Quoted passage.
Una lucha de fronteras/A Struggle of Borders

Because I, a mestiza,
continually walk out of one culture
and into another,
because I am all cultures at the same time,
alma entre dos mundos, tres, cuatro
me zumba la cabeza con lo contradictorio.
Estoy norteada por todas las voces que me hablan

(Anzaldúa, 1990, p. 377)

This essay is an exploration of the concept of reflexivity. Specifically, it examines what reflexivity might look like for research grounded in a borderlands epistemology. I argue that reflexivity in the borderlands can be understood through Anzaldúa’s metaphor of the nahual, the shapeshifter. I suggest nahualismo as a way to think about identity and situated knowledge.


I did not read Anzaldúa or any of the Chicanx Feminist writers until I encountered them three years into my PhD through a free workshop offered by Poder Afro y Abya Yala Fuerza Feminista, very much removed from the institutional contexts of the university. Encountering Anzaldúa was transformational – I cannot recall any other author who so clearly articulated my fears, frustrations and sense of being unanchored. I read Anzaldúa’s work as I was preparing my background readings for my comprehensive exams and beginning to structure my research proposal. I was excited by borderlands epistemology. I wrote this body of work into the core of my research proposal, and have now realized that in doing so I have committed to undergoing a deep examination of not only my research topic, but also myself. This examination has caused discomfort, which I unpack using Anzaldúa’s reference of the figure of the nahual.

My research is a community-based action project that builds networks of knowledge and skill to create health and mental support spaces in the Latinx community in Toronto, Canada. Others have pointed out that my roots in Mexico, and my personal ties to my research topic and organization with which I am working are things I should watch out for, because I am maybe ‘too close’ to my own research context. In addition, any potential criticisms of my research project from within the Latinx community feel like personal criticisms. Academic mentors have suggested that I approach any criticism with intellectual curiosity ‘as researcher’, yet this seems impossible when criticism is tied up with friendship and my sense of belonging to a community.

Positionality and reflexivity were discussed extensively by feminist geographers in the 1990’s (Gilbert, 1994; Katz, 1994; Kobayashi, 1994; Nast, 1994; Rose, 1997). Kobayashi writes that feminist geographies have reached a ‘reflexive turn’, noting that reflective research has become “the approach of choice” in feminist geography journal Gender, Place, and Culture (2003, p. 347). Reflexivity in feminist geographies is not just an exercise of listing the names of the categories that describe the identities we may be labelled with. Instead, reflexivity involves reflection on one’s goals, on the limitations of one’s approaches, reflections on how one defines one’s ‘field’, and an awareness of how we change as we move through social spaces.

Dataset section.
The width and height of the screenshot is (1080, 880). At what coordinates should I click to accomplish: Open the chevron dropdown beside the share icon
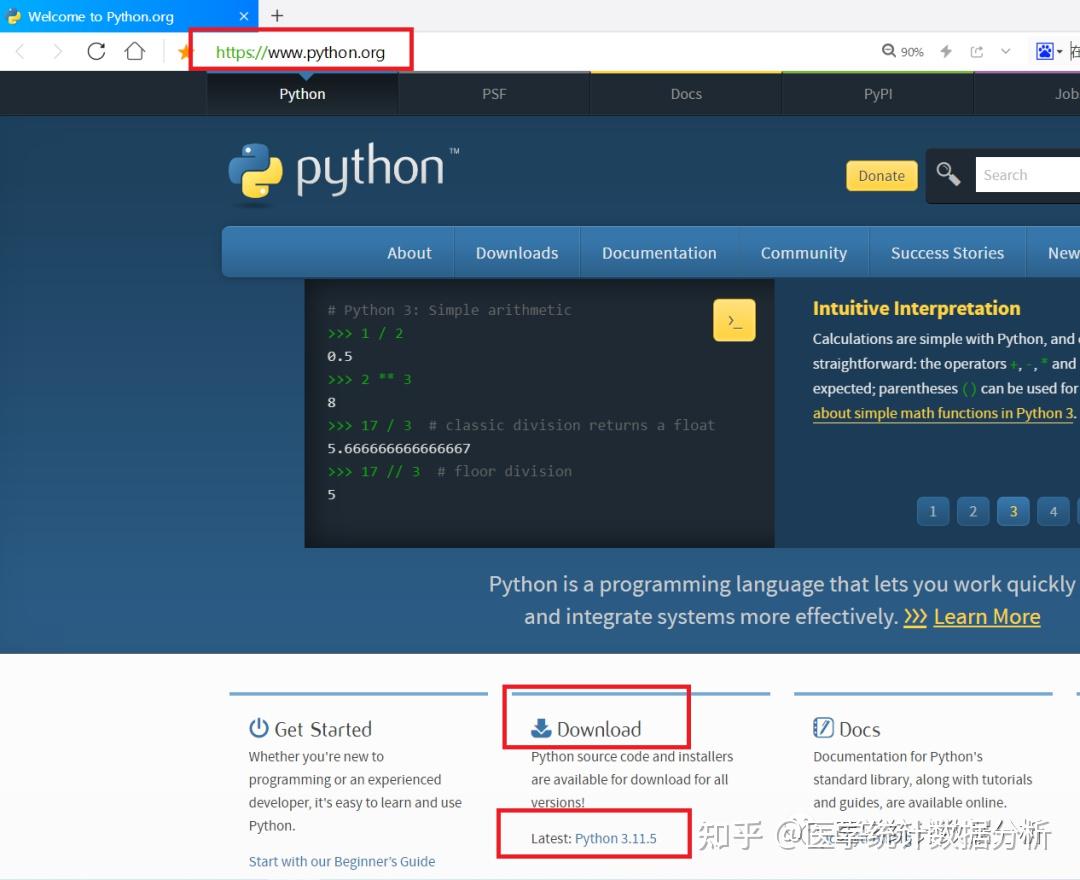[1004, 51]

Problem to work on.
Answer these questions about the essay on reflexivity:
(a) Through what did the writer first encounter Anzaldúa's work?
(b) In which city is the Latinx community served by the writer's research project?
(c) Which journal does Kobayashi name as where reflective research became "the approach of choice"?
The data has no connection to the essay on reflexivity.

Response to this exercise.
(a) A free workshop offered by Poder Afro y Abya Yala Fuerza Feminista, three years into the writer's PhD.
(b) Toronto, Canada.
(c) Gender, Place, and Culture.